:: TASK DESCRIPTION ::
Would you print the material exactly, starting at its first line and ending at the line holding "Open the Folder"?

:: EXTRACTED DATA ::
↓
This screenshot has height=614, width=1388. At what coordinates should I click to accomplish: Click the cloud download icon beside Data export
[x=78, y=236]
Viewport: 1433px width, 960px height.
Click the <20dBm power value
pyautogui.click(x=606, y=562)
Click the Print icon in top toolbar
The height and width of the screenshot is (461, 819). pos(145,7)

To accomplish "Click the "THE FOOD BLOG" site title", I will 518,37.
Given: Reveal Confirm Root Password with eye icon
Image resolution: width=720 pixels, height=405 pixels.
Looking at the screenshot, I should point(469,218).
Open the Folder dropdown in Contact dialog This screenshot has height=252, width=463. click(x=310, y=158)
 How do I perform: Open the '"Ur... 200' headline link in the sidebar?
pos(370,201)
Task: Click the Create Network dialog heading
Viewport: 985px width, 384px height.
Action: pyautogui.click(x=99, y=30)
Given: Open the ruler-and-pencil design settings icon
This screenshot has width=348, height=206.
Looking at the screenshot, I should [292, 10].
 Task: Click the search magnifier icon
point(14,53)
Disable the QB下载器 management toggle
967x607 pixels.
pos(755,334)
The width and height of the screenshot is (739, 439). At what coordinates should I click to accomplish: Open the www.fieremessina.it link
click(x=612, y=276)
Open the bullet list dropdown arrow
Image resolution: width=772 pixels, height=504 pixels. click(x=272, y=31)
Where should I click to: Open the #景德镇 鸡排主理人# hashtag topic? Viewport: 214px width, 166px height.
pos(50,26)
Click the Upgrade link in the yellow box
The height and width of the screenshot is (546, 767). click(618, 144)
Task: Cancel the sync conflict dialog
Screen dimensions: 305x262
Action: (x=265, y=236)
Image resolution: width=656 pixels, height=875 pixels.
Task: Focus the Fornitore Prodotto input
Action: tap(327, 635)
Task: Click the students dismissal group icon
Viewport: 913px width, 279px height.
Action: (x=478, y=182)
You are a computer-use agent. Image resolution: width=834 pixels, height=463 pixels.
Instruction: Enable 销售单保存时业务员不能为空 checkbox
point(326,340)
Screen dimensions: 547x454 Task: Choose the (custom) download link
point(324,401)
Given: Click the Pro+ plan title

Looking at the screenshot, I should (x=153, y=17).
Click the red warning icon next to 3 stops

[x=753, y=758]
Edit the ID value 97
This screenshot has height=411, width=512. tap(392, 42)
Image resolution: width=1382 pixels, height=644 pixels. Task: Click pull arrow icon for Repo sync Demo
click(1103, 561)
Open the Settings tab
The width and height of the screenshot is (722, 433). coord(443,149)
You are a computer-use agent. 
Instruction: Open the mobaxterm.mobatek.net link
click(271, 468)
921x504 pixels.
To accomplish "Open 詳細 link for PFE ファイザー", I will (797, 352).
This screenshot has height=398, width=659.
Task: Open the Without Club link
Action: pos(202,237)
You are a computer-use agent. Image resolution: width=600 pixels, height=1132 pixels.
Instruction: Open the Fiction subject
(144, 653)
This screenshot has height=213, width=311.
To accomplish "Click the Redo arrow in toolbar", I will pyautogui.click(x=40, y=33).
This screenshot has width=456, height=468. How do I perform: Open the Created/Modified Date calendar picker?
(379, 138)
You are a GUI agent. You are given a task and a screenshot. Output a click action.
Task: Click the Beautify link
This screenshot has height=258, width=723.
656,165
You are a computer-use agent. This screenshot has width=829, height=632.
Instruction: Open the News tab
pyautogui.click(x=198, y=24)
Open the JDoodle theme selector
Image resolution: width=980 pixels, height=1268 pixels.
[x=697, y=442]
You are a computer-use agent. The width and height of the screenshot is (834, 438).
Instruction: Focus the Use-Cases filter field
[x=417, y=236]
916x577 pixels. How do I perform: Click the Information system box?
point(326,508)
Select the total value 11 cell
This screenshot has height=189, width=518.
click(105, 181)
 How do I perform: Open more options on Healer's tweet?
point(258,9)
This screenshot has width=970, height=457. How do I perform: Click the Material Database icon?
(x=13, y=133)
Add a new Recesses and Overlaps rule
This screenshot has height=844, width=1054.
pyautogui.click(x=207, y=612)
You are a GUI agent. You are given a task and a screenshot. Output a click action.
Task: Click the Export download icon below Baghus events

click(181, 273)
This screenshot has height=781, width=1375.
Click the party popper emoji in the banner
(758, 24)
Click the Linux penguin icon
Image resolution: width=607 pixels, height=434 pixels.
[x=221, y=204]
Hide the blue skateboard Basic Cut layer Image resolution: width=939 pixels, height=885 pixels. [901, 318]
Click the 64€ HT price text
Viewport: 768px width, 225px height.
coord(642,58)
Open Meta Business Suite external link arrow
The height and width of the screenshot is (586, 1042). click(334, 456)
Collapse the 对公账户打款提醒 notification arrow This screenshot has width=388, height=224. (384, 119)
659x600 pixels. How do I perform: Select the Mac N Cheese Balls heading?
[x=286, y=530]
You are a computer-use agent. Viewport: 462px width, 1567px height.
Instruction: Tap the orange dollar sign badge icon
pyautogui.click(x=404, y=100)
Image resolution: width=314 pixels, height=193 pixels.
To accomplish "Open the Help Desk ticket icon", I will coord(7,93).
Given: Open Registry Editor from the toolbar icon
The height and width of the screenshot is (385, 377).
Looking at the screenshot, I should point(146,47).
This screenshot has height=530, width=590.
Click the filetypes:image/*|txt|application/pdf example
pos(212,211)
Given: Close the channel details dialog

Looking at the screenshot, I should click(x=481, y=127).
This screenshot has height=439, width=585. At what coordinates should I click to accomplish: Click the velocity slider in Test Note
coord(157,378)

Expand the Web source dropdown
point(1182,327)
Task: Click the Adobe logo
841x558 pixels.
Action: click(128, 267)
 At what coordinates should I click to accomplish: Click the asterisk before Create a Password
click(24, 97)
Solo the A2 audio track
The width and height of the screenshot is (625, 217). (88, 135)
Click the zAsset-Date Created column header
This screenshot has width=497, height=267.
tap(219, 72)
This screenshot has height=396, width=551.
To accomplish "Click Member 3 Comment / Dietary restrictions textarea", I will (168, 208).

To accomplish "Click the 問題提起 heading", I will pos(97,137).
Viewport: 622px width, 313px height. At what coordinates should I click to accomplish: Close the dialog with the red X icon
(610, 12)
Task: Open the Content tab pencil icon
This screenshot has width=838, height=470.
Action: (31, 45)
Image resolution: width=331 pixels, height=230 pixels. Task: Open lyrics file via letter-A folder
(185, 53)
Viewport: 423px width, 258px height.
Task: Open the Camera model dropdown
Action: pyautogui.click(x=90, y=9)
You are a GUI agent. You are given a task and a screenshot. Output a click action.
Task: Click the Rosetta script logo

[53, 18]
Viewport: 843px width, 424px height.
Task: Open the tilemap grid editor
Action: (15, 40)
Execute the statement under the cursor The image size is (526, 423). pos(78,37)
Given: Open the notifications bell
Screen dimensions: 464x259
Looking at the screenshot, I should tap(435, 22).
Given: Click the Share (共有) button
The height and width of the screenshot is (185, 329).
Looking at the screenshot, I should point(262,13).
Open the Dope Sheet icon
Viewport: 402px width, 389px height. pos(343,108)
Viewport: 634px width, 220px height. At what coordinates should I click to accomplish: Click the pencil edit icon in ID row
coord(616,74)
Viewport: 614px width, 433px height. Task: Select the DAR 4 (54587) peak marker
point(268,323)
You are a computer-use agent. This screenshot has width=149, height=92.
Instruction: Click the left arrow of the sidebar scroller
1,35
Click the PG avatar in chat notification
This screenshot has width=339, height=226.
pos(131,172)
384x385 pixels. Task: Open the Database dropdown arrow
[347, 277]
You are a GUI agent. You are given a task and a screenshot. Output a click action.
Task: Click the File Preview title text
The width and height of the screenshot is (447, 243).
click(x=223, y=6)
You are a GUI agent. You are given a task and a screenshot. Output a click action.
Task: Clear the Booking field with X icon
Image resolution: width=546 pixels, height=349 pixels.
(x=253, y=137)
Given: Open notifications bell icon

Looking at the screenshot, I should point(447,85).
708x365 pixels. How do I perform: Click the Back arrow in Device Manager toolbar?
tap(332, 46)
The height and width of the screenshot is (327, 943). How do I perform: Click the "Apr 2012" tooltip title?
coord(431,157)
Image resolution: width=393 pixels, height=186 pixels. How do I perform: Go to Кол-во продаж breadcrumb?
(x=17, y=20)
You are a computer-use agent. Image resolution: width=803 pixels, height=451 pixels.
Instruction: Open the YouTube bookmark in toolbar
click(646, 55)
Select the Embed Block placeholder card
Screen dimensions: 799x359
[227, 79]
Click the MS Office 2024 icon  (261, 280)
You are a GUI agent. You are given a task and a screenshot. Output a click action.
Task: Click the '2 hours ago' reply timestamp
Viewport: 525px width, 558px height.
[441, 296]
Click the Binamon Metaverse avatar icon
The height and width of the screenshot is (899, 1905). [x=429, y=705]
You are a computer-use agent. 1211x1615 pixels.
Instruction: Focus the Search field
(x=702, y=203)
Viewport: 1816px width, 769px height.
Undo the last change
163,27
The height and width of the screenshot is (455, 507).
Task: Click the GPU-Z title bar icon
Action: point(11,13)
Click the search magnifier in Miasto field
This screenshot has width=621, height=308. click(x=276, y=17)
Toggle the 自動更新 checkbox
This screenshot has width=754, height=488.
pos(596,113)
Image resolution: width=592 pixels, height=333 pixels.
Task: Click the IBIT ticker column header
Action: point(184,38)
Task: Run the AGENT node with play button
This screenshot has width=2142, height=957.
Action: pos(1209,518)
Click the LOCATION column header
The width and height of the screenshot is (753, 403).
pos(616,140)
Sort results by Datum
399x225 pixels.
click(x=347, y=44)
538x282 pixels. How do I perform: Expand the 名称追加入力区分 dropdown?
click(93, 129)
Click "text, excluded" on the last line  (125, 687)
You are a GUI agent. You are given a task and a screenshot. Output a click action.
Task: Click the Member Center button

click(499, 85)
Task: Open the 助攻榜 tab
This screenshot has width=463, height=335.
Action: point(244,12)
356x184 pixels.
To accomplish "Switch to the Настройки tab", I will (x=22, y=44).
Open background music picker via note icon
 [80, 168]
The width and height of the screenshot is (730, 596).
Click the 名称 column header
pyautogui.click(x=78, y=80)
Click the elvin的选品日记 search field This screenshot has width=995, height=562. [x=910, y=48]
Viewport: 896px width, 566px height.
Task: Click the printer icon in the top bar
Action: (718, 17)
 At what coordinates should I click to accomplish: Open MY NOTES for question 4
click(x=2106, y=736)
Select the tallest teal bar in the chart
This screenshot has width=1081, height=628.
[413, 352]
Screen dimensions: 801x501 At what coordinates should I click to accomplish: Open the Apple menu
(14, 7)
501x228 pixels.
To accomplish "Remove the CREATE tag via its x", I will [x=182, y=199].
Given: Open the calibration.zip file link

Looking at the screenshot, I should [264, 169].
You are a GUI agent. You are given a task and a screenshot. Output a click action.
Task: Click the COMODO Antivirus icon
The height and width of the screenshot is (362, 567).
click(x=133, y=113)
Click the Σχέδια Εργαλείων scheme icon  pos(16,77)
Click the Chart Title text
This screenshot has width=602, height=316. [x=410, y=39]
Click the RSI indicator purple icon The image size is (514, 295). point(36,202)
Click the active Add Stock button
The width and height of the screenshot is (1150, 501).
↑
:: THE ANSWER ::
This screenshot has height=614, width=1388. At what coordinates should I click to accomplish: Click the cloud download icon beside Data export
[x=78, y=236]
Viewport: 1433px width, 960px height.
Click the <20dBm power value
pyautogui.click(x=606, y=562)
Click the Print icon in top toolbar
The height and width of the screenshot is (461, 819). pos(145,7)

To accomplish "Click the "THE FOOD BLOG" site title", I will 518,37.
Given: Reveal Confirm Root Password with eye icon
Image resolution: width=720 pixels, height=405 pixels.
Looking at the screenshot, I should point(469,218).
Open the Folder dropdown in Contact dialog This screenshot has height=252, width=463. click(x=310, y=158)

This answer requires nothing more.